Task to complete >> Of all the lines below, return only those starting with the line holding "How do I perform: Click" and going on through the line holding "The image size is (834, 456).", exactly as written.

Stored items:
[Start of Attachment]
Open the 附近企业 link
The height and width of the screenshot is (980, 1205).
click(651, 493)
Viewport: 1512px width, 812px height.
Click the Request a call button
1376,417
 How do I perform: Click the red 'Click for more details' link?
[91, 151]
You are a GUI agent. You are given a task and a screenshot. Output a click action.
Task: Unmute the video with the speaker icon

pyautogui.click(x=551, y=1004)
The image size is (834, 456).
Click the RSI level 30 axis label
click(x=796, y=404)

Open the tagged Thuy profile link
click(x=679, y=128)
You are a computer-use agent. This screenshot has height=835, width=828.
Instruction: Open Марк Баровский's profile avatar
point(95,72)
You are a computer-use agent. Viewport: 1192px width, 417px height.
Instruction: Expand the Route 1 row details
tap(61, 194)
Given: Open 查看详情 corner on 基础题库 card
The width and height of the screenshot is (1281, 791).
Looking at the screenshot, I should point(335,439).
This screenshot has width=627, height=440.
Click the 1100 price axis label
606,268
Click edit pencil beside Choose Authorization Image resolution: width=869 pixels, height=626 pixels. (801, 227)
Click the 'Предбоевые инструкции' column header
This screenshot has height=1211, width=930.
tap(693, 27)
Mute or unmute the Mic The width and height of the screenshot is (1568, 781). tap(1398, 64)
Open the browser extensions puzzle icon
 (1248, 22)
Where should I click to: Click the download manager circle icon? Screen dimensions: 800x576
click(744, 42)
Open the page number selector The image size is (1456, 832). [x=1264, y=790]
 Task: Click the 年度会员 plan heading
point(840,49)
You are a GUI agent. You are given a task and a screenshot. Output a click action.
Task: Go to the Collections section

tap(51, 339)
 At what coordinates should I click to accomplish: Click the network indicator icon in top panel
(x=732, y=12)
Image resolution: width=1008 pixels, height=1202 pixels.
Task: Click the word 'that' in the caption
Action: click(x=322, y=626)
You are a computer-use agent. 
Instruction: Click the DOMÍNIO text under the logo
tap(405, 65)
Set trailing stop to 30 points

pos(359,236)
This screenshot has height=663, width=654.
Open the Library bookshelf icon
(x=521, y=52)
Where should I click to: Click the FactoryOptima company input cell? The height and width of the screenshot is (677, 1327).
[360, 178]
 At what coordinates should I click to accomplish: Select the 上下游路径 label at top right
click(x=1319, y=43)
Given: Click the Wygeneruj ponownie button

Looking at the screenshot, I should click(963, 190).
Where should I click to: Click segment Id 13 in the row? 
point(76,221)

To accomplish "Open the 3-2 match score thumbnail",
[End of Attachment]
Task solution >>
 How do I perform: Click the red 'Click for more details' link?
[91, 151]
You are a GUI agent. You are given a task and a screenshot. Output a click action.
Task: Unmute the video with the speaker icon

pyautogui.click(x=551, y=1004)
The image size is (834, 456).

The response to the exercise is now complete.